На улице он отпустил машину и пошел домой пешком. Город разрастался в сторону плато, сметая на своем пути старые виноградники. В детстве он играл с ребятами в этих райских местах — крутые террасированные склоны по горизонтали опоясаны дорогой, а на круче изрезаны тенистыми тропками. С каждого виноградника открывался как на ладони город: каменный поток, растекающийся все шире, массивный у берегов и мелеющий посередине, он изливался из жерла поросшего вековыми лесами плато. Сейчас он уже карабкался вверх — хаотическая смесь черепичных крыш и бетонных плоскоголовых коробок, утыканных бесчисленными антеннами.

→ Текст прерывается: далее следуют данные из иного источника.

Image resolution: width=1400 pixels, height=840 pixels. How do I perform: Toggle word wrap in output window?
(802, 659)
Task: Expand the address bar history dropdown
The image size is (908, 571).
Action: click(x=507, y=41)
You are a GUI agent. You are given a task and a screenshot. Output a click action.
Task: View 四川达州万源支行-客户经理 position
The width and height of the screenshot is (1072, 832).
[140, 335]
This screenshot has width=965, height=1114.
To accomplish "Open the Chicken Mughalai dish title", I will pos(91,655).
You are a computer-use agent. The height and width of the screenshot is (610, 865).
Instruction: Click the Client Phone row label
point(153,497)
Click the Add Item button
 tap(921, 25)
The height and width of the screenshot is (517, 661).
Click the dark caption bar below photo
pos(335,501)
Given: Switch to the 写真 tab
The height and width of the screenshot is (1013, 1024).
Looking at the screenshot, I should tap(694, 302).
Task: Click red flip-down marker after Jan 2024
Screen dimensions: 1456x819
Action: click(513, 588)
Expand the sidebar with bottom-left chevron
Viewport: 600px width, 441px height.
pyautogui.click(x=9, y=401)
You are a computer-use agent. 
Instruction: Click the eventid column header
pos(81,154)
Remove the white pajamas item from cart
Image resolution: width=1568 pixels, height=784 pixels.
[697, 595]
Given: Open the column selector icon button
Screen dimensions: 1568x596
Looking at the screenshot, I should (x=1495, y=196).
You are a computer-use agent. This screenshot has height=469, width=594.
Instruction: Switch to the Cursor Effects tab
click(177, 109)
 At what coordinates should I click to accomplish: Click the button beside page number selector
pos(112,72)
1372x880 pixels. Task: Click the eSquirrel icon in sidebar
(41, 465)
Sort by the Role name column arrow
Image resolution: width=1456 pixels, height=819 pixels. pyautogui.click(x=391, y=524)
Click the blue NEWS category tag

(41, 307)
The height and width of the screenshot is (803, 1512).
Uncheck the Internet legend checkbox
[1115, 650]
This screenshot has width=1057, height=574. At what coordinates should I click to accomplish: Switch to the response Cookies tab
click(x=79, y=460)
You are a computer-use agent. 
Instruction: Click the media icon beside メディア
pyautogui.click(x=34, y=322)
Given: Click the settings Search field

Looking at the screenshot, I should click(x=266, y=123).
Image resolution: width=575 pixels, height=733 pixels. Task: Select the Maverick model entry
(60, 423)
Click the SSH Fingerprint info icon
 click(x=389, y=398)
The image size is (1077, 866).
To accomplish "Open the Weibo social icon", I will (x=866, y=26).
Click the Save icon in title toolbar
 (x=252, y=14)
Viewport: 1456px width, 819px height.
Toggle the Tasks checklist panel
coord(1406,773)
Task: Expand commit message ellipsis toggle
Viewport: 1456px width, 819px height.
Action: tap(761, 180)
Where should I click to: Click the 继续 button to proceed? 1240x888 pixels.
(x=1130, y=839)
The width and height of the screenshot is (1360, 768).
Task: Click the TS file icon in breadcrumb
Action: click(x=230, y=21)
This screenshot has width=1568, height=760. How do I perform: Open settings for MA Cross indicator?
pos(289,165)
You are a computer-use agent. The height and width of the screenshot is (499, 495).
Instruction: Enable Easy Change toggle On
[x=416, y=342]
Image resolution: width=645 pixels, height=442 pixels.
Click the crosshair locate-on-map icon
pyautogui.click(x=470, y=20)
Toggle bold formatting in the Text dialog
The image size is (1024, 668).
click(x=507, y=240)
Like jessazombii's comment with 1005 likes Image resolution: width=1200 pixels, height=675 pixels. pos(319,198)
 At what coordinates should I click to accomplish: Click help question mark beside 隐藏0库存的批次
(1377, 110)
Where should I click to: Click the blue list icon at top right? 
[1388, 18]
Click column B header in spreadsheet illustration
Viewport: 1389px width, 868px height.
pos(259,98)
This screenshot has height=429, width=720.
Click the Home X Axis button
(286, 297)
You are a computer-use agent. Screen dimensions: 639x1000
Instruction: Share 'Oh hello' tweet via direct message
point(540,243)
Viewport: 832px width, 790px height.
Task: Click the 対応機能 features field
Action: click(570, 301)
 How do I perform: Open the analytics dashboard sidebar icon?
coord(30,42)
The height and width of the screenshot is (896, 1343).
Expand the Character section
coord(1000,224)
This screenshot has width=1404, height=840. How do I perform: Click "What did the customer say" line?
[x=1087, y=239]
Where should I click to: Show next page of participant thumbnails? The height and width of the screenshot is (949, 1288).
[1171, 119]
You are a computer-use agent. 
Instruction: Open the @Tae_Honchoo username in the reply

Что за люди обитают в этих скороспелых, лишенных всякой привлекательности домах? Вопрос на первый взгляд риторический, но на самом деле за ним стоит масса проблем, сотни и сотни тысяч людей исконных болгар, которые бросили родной очаг, свой дом и двор, землю болгарскую и ушли в скученные города, в битком набитые разным скарбом дома — ни деревенские, ни городские: пестрые домотканые половики и плюш, сверкающая лаком мебель, обшитые деревянными и пластмассовыми панелями прихожие, по-плюшкински убогие ванные и кладовки, натюрморты, созданные на заре цветной фотографии. В разбухшем городе начинаются кризисы — и в жилье, и в снабжении, и на транспорте, и в медицинском обслуживании. Вот что мы натворили, подумал Нягол вот к чему пришли: в селах пустуют новехонькие дома, некому собирать урожай, в школьных дворах не слышно детского гомона, а в то же время в городах строится корпус за корпусом, открывается школа за школой.
Внезапно он вздрогнул — над ним раздались удары гигантского кулака, крыши окрестных домов приняли на себя грохот и возвратили назад раскатистое эхо. Нягол поднял голову и увидел, что стоит под самым балконом многоквартирного дома, на котором немолодая, но крепкая тетка выбивала свисавший с перил жаккардовый ковер. Из-под выбивалки взлетали желтоватые клубы пыли и ворсинок, медленными струйками оседавшие вниз. Увидев его, женщина остановилась.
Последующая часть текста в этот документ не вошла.